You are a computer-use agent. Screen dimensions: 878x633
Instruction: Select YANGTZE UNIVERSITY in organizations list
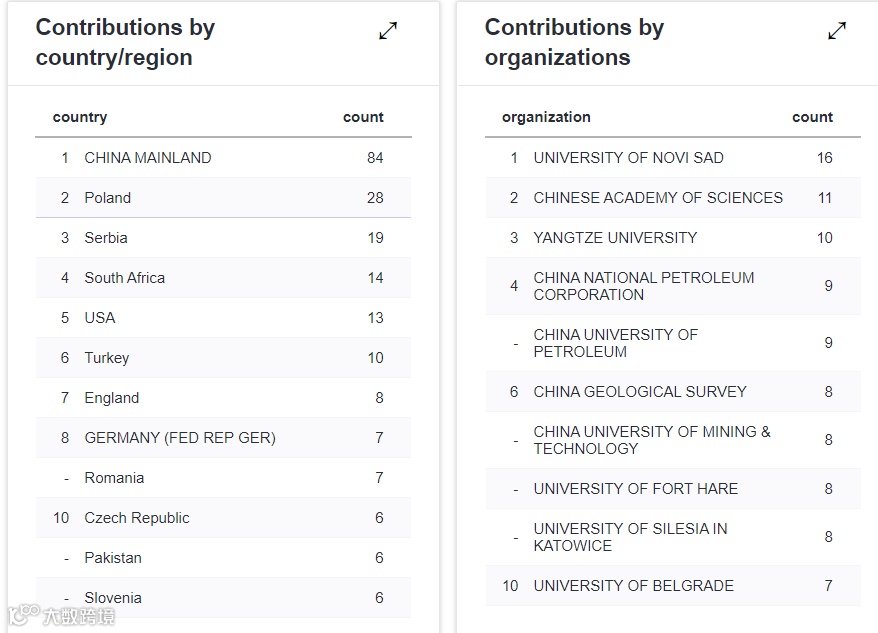click(x=615, y=238)
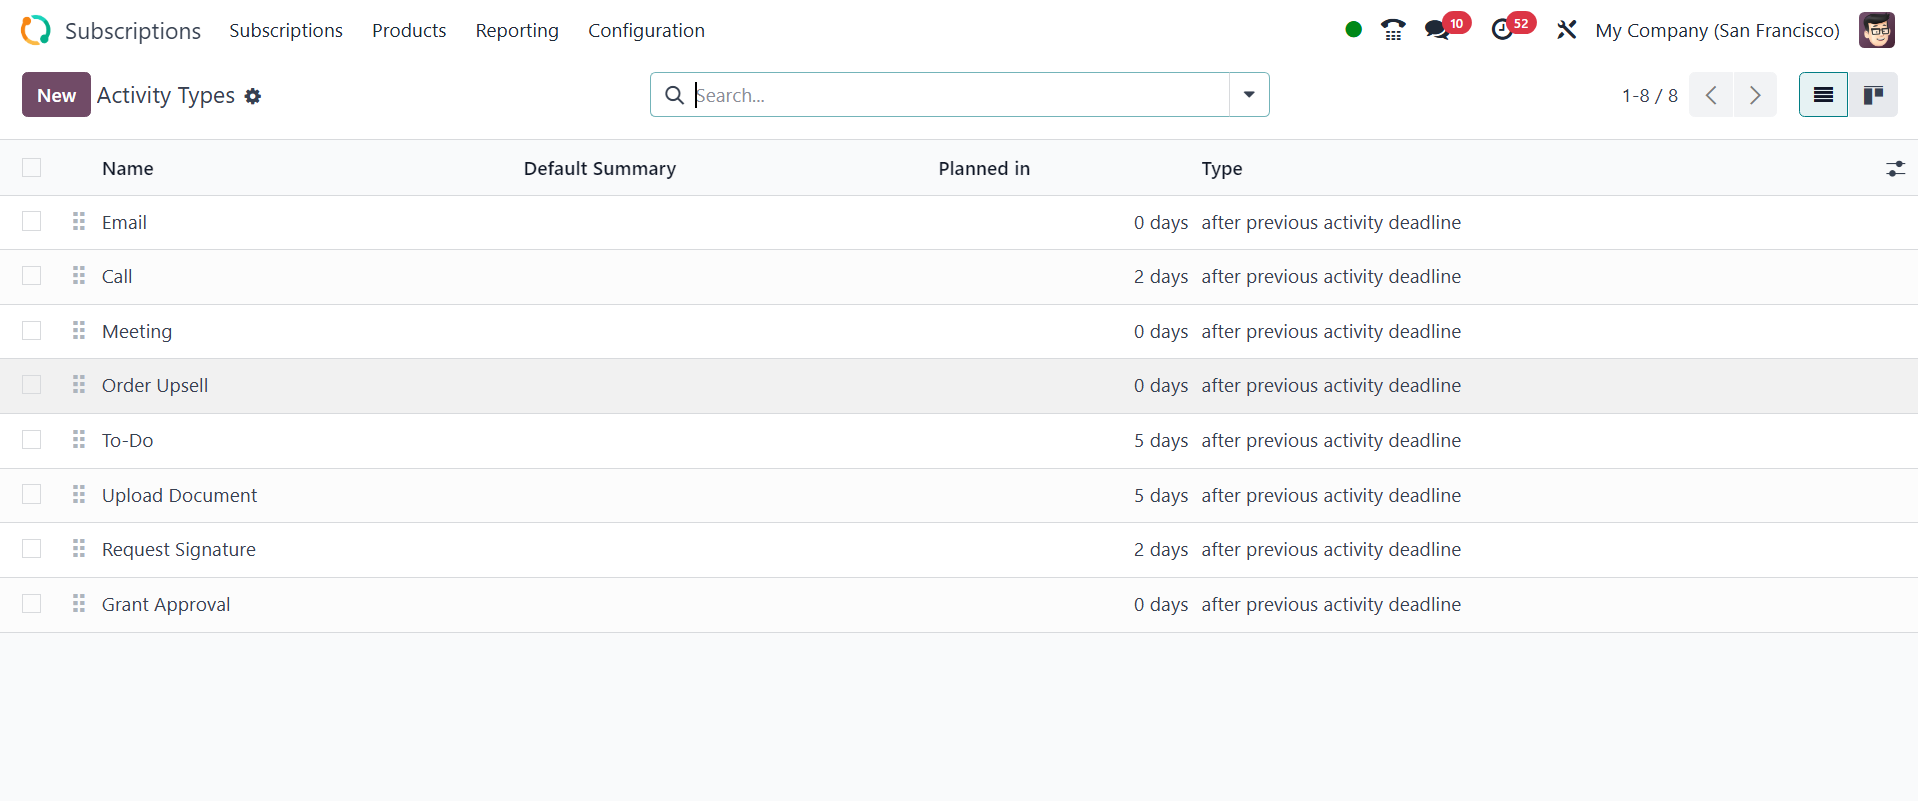Open the VoIP phone icon
This screenshot has height=801, width=1918.
click(x=1392, y=30)
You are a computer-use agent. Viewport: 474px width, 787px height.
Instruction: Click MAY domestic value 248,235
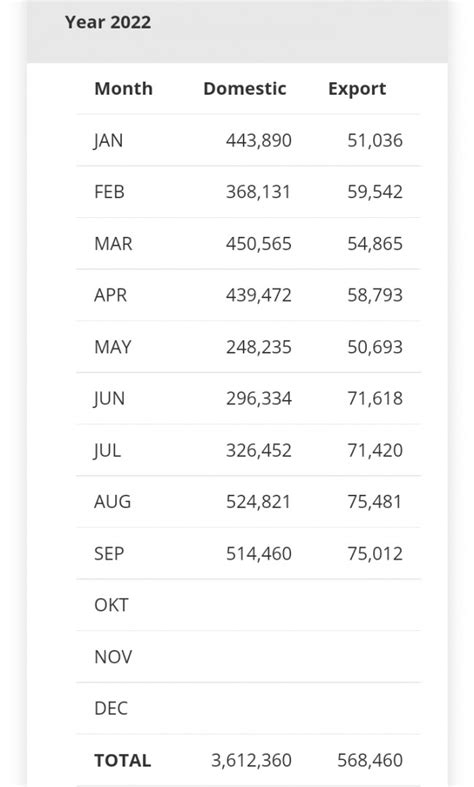pyautogui.click(x=259, y=347)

### WORK INSTRUCTION
In the data above, find the line containing "You are a computer-use agent. Viewport: 474px", then output it and every later line exactly, without the pictures.

### YOUR SOLUTION
You are a computer-use agent. Viewport: 474px width, 787px height.
Instruction: Click MAY domestic value 248,235
pyautogui.click(x=259, y=347)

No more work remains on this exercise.